Webber and guitarist Ben Harper tweaked the lyrics of some of those songs to "Christianize" the music, Webber said.
Fortunately, the Beatles were influenced by eastern religion and many of their songs had spiritual overtones and weren't too tricky to tweak for worship service, Webber said.
The refrain for My Sweet Lord was changed from "Hare Krishna" to "Hallelujah."
The opening lyrics of Here, There and Everywhere were changed from "to lead a better life, I need my love to be there" to "To lead a better life, I need My Lord to be with me."
Webber tapped several musicians to play guitar, bass and other instruments. Joseph Ceo, an accomplished conductor who recently retired to Versailles, began the service with Eleanor Rigby on the violin.
This is the second year for the Beatles Eucharist, and it has been a hit.
Vickie Duff, a St. John's Episcopal parishioner who helped organize the Beatles Eucharist, said last year's event raised $2,000 for the Woodford Food Pantry. This year, they hoped to raise at least that much to help the pantry that serves 100 families each month.
"People have been doing Beatles Eucharists for at least 10 years," Duff said.

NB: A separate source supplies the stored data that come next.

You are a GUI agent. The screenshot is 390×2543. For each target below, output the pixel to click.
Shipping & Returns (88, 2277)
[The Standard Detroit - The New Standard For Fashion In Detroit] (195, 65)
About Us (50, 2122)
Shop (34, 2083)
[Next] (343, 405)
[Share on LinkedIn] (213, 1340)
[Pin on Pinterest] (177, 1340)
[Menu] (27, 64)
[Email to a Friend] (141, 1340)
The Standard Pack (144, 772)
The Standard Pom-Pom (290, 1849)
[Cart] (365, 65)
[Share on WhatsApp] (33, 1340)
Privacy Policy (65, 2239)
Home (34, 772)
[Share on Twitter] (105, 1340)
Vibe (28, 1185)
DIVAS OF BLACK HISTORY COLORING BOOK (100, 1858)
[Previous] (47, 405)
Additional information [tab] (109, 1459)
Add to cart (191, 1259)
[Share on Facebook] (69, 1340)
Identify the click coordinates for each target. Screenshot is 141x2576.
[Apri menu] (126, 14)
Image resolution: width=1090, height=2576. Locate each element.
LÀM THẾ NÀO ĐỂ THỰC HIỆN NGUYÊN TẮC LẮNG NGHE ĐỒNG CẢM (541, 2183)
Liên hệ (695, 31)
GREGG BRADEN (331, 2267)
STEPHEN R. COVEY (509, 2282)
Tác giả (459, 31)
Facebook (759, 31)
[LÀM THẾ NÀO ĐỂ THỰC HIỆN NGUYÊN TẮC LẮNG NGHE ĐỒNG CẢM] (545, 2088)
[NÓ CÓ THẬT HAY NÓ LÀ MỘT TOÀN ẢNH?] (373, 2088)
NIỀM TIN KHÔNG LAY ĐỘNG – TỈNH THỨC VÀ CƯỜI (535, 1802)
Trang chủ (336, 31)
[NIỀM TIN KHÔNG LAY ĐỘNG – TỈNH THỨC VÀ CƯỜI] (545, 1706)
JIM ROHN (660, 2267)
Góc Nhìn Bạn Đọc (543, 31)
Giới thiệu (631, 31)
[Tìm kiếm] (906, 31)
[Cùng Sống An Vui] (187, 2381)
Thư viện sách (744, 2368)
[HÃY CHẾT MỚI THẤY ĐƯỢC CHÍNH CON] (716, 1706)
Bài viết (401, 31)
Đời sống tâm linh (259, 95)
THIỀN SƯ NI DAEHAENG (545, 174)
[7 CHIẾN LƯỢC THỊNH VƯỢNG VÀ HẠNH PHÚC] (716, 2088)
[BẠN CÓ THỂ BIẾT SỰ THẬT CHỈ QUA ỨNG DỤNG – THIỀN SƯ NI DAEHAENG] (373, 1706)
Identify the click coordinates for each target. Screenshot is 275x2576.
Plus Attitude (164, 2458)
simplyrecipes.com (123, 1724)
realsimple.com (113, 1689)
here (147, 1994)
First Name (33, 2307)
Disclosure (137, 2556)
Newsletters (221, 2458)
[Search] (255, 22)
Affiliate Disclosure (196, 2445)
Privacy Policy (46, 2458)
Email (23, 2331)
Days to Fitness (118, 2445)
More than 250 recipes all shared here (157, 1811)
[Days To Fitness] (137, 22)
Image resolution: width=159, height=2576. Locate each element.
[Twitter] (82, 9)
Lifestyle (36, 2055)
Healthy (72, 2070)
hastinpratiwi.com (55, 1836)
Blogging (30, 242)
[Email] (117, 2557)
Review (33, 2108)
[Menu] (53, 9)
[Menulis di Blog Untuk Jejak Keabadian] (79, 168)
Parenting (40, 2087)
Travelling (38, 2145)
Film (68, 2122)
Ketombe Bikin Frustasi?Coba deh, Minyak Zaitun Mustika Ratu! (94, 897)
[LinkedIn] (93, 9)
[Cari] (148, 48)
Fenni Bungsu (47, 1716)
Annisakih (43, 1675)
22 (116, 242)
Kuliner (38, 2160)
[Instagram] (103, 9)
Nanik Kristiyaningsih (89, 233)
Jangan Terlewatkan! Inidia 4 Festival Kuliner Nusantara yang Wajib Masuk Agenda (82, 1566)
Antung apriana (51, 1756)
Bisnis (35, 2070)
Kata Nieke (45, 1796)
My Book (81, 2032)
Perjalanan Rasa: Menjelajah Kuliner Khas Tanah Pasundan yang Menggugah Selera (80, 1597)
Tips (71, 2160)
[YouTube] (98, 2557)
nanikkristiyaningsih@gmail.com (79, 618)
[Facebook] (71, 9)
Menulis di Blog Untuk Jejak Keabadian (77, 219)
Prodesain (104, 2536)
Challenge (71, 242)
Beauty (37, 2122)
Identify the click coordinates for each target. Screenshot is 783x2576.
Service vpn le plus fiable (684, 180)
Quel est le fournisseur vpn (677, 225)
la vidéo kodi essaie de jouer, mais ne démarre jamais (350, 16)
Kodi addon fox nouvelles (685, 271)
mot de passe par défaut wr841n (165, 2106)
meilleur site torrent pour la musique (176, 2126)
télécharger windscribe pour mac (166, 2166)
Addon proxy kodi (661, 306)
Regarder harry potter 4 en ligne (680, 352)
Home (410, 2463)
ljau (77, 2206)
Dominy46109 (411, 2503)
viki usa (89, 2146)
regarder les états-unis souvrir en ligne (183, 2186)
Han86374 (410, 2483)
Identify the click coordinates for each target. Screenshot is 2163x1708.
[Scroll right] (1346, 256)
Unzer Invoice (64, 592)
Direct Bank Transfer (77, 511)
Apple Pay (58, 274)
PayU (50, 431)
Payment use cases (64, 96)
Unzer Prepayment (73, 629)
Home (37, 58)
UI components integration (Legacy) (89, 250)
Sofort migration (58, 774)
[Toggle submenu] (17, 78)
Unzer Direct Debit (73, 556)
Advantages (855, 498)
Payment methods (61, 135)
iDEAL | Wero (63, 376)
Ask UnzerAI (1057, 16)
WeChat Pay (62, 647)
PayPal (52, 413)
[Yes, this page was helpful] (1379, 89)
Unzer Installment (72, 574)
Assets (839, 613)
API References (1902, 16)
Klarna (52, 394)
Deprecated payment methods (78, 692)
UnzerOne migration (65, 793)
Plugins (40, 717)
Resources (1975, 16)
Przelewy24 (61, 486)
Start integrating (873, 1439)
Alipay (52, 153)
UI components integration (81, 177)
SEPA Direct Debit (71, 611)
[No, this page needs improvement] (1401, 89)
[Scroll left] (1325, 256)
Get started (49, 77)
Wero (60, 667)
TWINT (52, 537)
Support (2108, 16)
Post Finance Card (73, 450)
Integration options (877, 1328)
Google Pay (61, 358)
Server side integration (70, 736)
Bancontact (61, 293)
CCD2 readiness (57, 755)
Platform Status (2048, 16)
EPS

But copyright laws prohibit people from playing Beatles' music unless the money goes to a charitable cause. Last year, the Woodford Food Pantry was raising money to build its own building. Thanks to St. John's and other generous donors, the pantry was able to raise the more than $375,000 needed for the new building, said Sharon Hardin, the executive director of the pantry. The pantry moved into its new building in February.
Money raised Sunday will go toward the food pantry's operations. It is mostly dependent on private donations, Hardin said.
"We are very, very blessed," Hardin said. "Woodford County does take care of its food pantry. We are always well stocked."
But Hardin said many people don't realize how many people in Woodford County need food.
The Rev. Philip Linder, the rector of St. John's, reminded those who attended Sunday that while Woodford County is known for its horse farms and has one of the lowest unemployment rates in the state, just "blocks away are households without enough to eat."
Linder said before the service a donor gave $500 to the Woodford Food Pantry. He encouraged the more than 100 people who attended the Sunday service to exceed that single anonymous donation.
Quoting the Beatles' Let it Be, Linder said "When the broken-hearted people living in the world agree, There will be an answer, Let it be ... Let us be that light in the darkness."